- **WHAT NEEDS TO BE DONE**: Please repeat the lines of the listing word for word, starting at the line containing "You are a GUI" and ending at the line containing "coord(78,53)". Leave any pictures out of your copy.

**** DATA ROWS

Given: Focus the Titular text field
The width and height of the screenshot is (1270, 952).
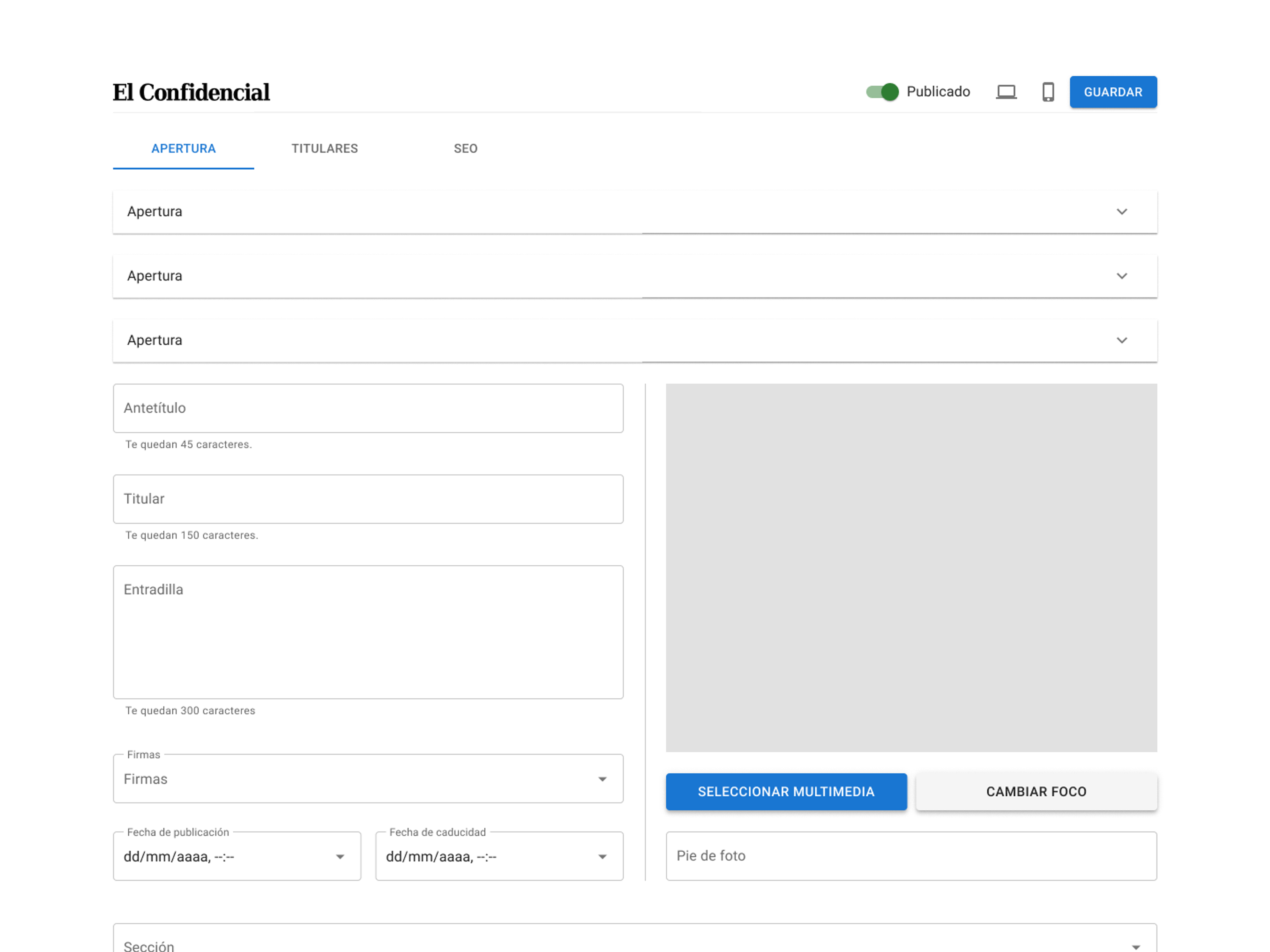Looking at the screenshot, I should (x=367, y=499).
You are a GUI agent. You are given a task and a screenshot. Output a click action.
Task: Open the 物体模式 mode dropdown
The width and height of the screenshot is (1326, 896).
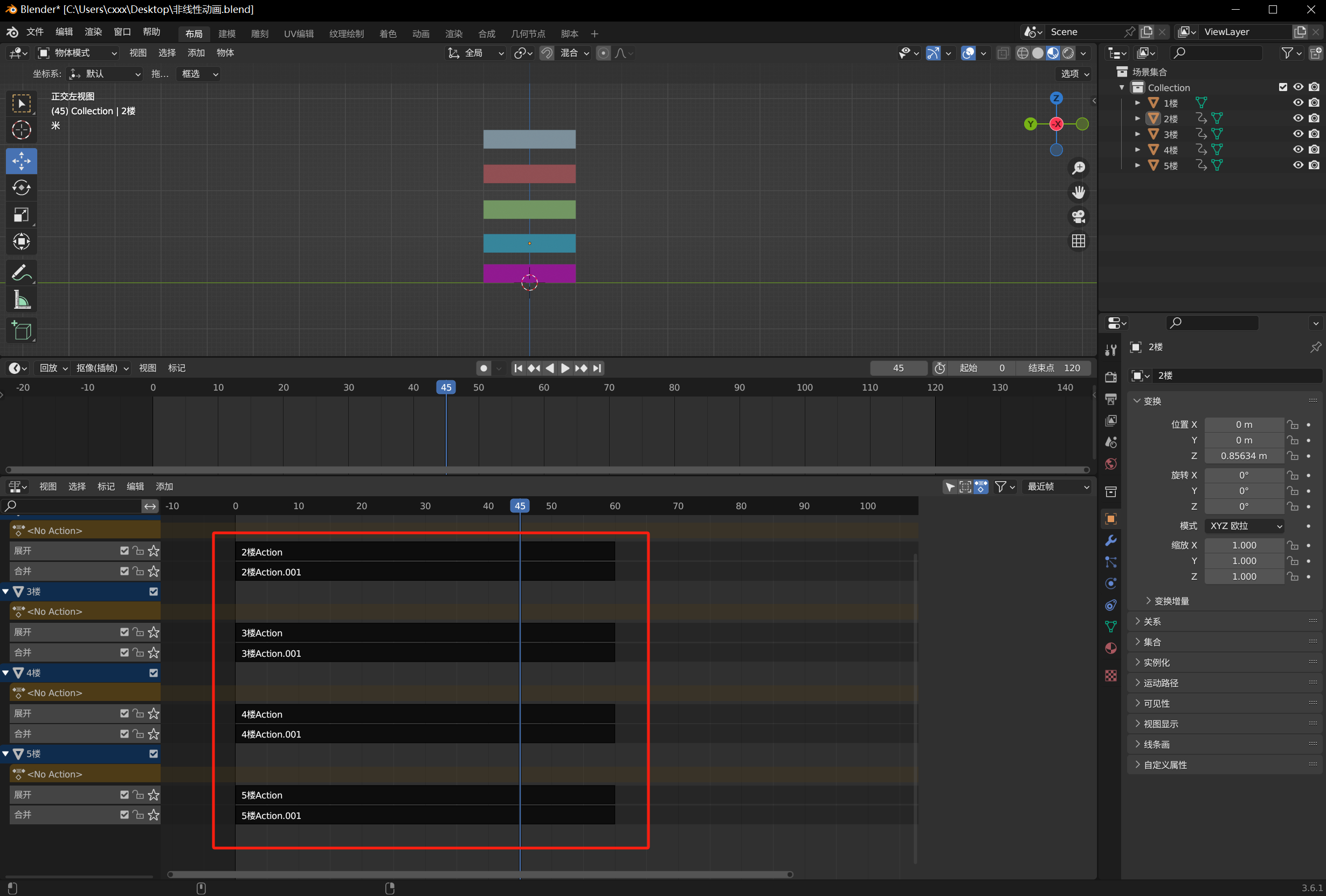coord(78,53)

********
**** DATA ROWS

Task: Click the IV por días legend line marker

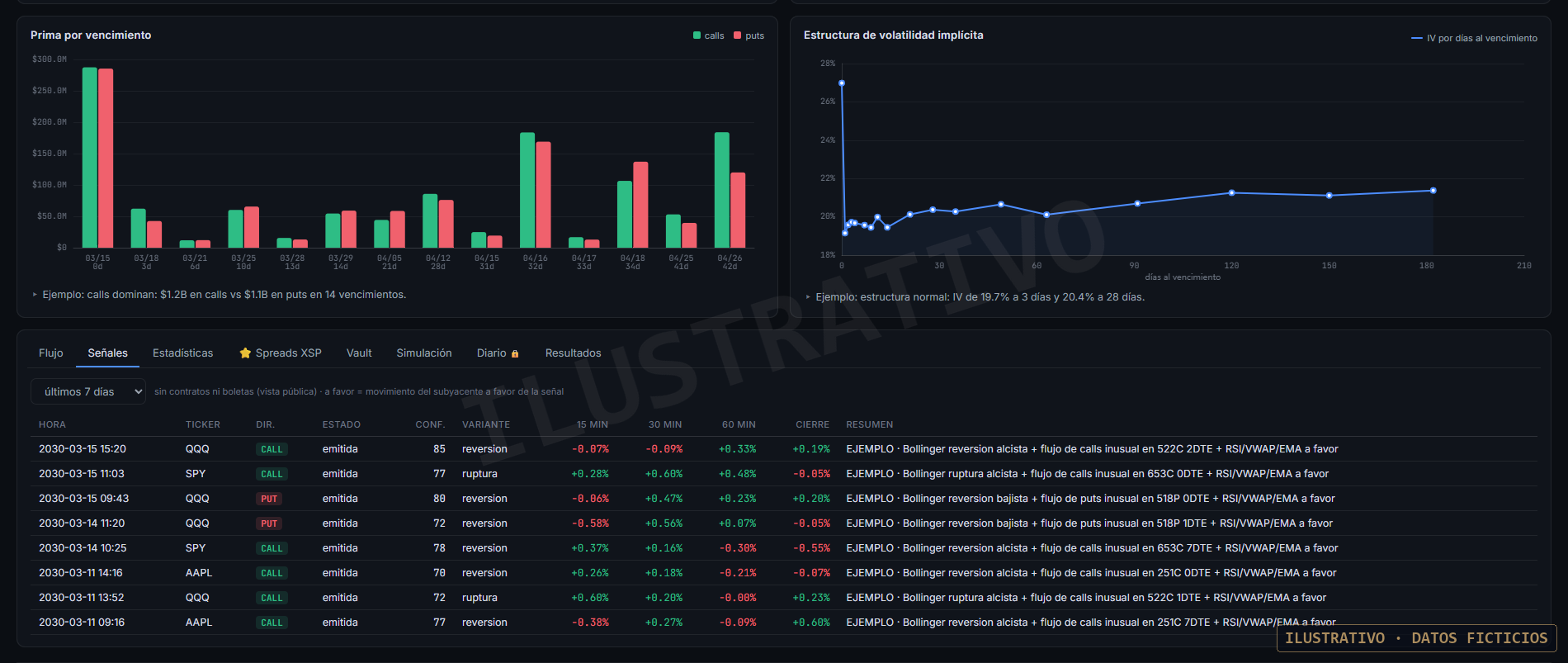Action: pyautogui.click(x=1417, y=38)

********
**** DATA ROWS

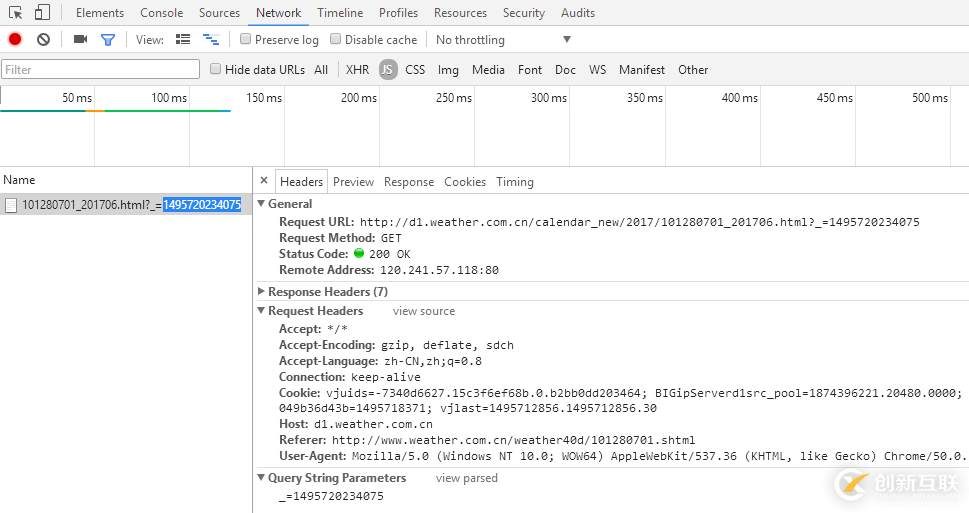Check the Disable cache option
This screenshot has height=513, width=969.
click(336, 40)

********

- **CORRECT OUTPUT**:
You are a GUI agent. You are given a task and a screenshot. Output a click action.
Task: Open the 物体模式 mode dropdown
The width and height of the screenshot is (1326, 896).
coord(78,53)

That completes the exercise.